◆ **Required action**
Every line in the records below with the string "computer" is to be copied out.

"""

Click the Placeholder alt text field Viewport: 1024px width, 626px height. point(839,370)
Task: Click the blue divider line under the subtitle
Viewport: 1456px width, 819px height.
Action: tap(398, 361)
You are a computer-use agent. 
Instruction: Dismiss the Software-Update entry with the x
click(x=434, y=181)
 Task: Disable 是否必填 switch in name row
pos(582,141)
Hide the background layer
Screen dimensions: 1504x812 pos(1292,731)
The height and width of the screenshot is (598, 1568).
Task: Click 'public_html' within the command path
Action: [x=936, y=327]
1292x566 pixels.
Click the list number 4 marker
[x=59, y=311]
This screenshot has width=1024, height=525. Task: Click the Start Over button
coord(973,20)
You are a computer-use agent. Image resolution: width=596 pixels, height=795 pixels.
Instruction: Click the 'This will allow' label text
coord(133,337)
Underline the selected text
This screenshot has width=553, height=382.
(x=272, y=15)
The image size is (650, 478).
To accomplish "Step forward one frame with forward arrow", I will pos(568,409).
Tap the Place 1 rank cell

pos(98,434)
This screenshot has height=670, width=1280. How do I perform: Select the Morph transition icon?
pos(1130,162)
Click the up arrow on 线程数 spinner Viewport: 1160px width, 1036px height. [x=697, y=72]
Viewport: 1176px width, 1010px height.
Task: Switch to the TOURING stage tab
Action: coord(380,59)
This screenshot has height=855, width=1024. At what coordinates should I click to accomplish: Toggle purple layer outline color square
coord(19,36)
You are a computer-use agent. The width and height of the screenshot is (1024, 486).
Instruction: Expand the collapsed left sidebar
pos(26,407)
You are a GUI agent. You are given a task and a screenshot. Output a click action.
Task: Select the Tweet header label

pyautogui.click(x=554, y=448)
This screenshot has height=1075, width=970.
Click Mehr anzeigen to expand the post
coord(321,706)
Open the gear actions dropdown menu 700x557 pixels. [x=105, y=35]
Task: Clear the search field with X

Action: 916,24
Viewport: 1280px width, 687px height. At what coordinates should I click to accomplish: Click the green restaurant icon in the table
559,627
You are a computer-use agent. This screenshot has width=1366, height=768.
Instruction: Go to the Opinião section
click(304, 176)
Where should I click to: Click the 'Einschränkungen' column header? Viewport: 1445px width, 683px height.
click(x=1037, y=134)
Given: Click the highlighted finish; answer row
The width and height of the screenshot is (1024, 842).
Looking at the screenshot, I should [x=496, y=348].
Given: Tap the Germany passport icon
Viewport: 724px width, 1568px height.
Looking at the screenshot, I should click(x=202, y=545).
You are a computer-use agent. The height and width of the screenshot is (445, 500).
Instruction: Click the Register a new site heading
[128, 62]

"""

◆ **Exercise answer**
You are a computer-use agent. 
You are a computer-use agent. Image resolution: width=596 pixels, height=795 pixels.
You are a computer-use agent. The width and height of the screenshot is (1024, 486).
You are a computer-use agent. This screenshot has width=1366, height=768.
You are a computer-use agent. The height and width of the screenshot is (445, 500).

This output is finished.